May 20, 2004
US Sees Tough Soy Negotiations With China In Future
U.S. soybean market experts said the decision by Chinese crushers to actively cut soybean imports will initially be felt in South America, but the U.S. will not be immune from the new developments in the world supply and demand landscape.
On Sunday, China's 16 largest soybean crushers decided to combat expensive world soybean imports by joining to slow imports and share their existing stockpiles. China is the No. 1 buyer of U.S. soybean supplies and is the top customer for Brazil and Argentina as well.
Chicago Board of Trade soybean futures had already started to crumble due to speculative liquidation and promising news of a record-breaking soybean crop in the U.S., so the news from China only accelerated the race downward. In fact, from last week's high of $10.36 1/2 a bushel on the Jly chart to this week's low of $8.71, soybeans have fallen nearly 16% in value.

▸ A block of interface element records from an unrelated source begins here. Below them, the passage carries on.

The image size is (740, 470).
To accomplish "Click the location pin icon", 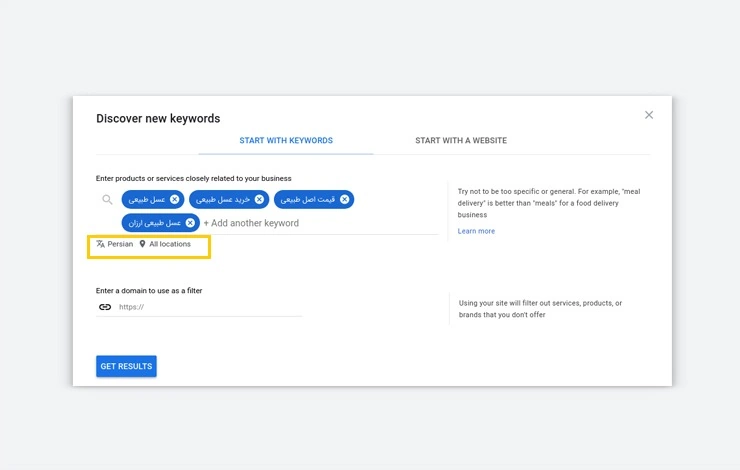I will pos(142,244).
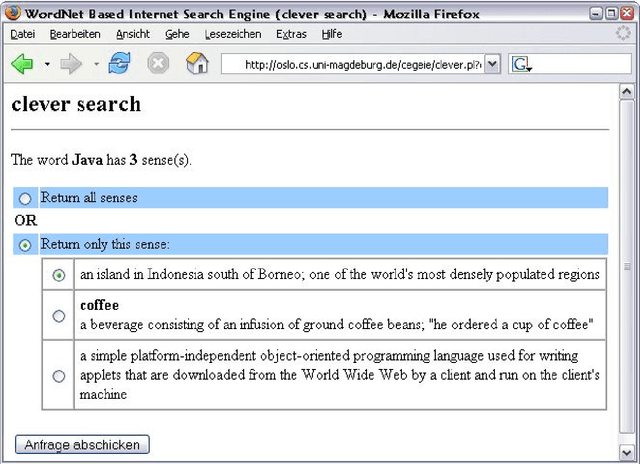Click the 'Anfrage abschicken' submit button
Viewport: 640px width, 464px height.
pyautogui.click(x=82, y=444)
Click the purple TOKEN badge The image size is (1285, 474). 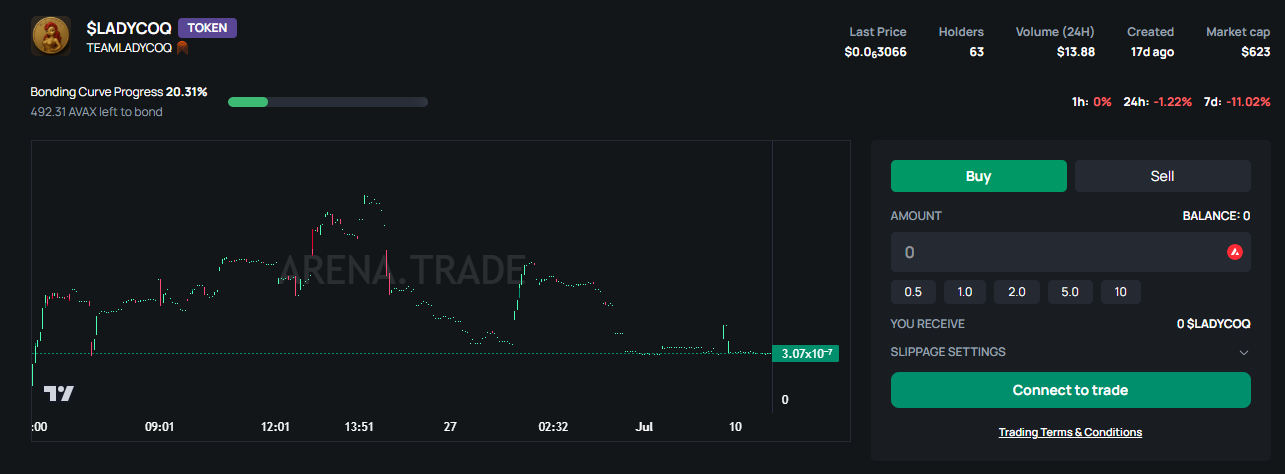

Jly soybeans settled at $9.07 1/2 as the market rebounded slightly from the huge sell-off.
John Kleist, analyst for Kleist Consulting in Arlington, Heights, Ill., said the new organization of China's largest soybean crushers will lend them extraordinary bargaining power on the world table.

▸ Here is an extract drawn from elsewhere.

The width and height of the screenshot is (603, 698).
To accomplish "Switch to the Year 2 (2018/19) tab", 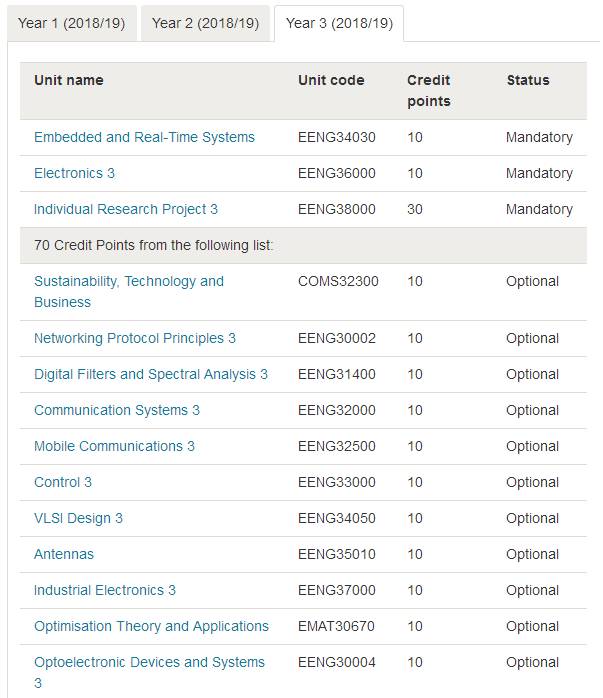I will click(205, 23).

"I think they set-up something similar to an OPEC cartel, but from a consumer standpoint instead of a supplier," Kleist said. "Overall, it will make it tougher for the U.S. to gauge China demand. No longer will they buy beans at any price. They're going to use their considerable negotiating skills and manipulation to maneuver prices."
In the near term, the major soy exporting countries in South America - Argentina and Brazil - would see a greater impact as the countries are currently exporting their newly harvested soybean crops, analysts said. And with China, their principal buyer, backing out, basis levels there would suffer.
"It's a signal that they are trying to be much more efficient with their supplies," said Don Roose, president of U.S. Commodities in West Des Moines, Iowa.
Tight world supplies resulting in a shortfall in production in the U.S. and South America, matched with strong world demand, caused prices at the CBOT to leap to the highest level in 16 years. However, with the U.S. Department of Agriculture estimating this year's soybean crop at a record 2.965 billion bushels, good planting weather and worries of a slowdown in China's economy, the market was unable to withstand the massive fund sell-off and news of Chinese crushers trying to cancel imports. In the last five days, funds have sold an estimated 35,000 to 40,000 contracts. The Commodity Futures Trading Commission estimated that as of May 11, funds were net long 42,892, futures and options combined.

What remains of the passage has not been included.